Increasingly, the men who are entering the priesthood, like Reinhardt, have not been “marinated in Catholicism” as Bishop Richard J. Malone said he, Murray and older priests who attended parish grammar schools and Catholic high schools were.

“We’re much more up front about asking [men] in parishes if they’ve thought about it,” Murray said this week. “For my generation, it was assumed that women religious or your parents had talked about it when you were 7 or 8. That doesn’t happen today as often. … More priests are aware that we have to come right out and ask the question.”

The path to the priesthood involves prayer, fellowship and reams of paperwork.

Once a man decides that he wants to be a priest, he must fill out a 20-page application, undergo a background check as well as physical and psychological exams, write a spiritual autobiography and submit a recommendation from his pastor. The second phase is the academic application to a seminary, the equivalent of graduate school.

“We rely a lot on the insight of local parish priest,” Murray said, “but the bishop makes the final call.”

Malone, 59, said that he looks for a combination of spiritual, intellectual and human qualities in deciding who the diocese will send to the seminary.

“I like to spend some time chatting with them and listening to them to get a sense of their motivations to get in touch with how strong their desire is to serve the Lord,” Malone said. “What I’m looking for is a healthy, maturing person of faith who is active in the life of the church and has the basic capacities to serve as priest. … Personally, I like someone who’s got a bit of fire in their belly.”

The diocese devotes substantial resources to educating seminarians.
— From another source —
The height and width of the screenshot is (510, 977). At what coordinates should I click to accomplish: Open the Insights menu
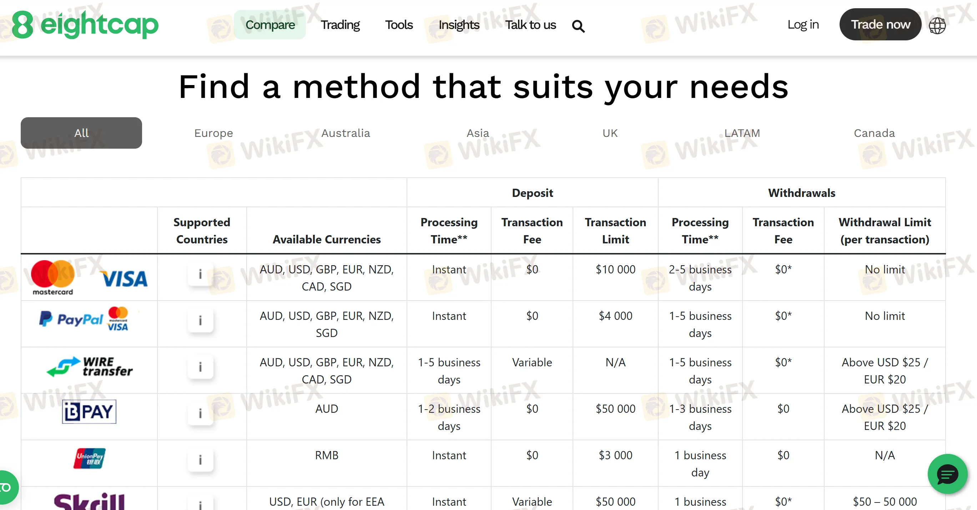tap(459, 25)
The 2005-06 budget includes $421,500 for tuition, books and room and board and other expenses for the 11 men attending seminaries on the East Coast and in Rome.

The diocese holds “days of discernment” and retreats at least once a year, and Malone hosts a dinner for potential priests at his Portland home.

Murray described his role as a “nurturer” who walks “along with them to clarify things that are cloudy.” He continues that role during the five years that candidates attend the seminary.

As the diocese struggles with a shortage of priests over the next decade, Malone said his role is to give future seminarians “an opportunity to stop, look and listen” for that call to ministry.

“I truly believe the Lord is calling young people to ministry right now as much as he ever has,” the bishop said.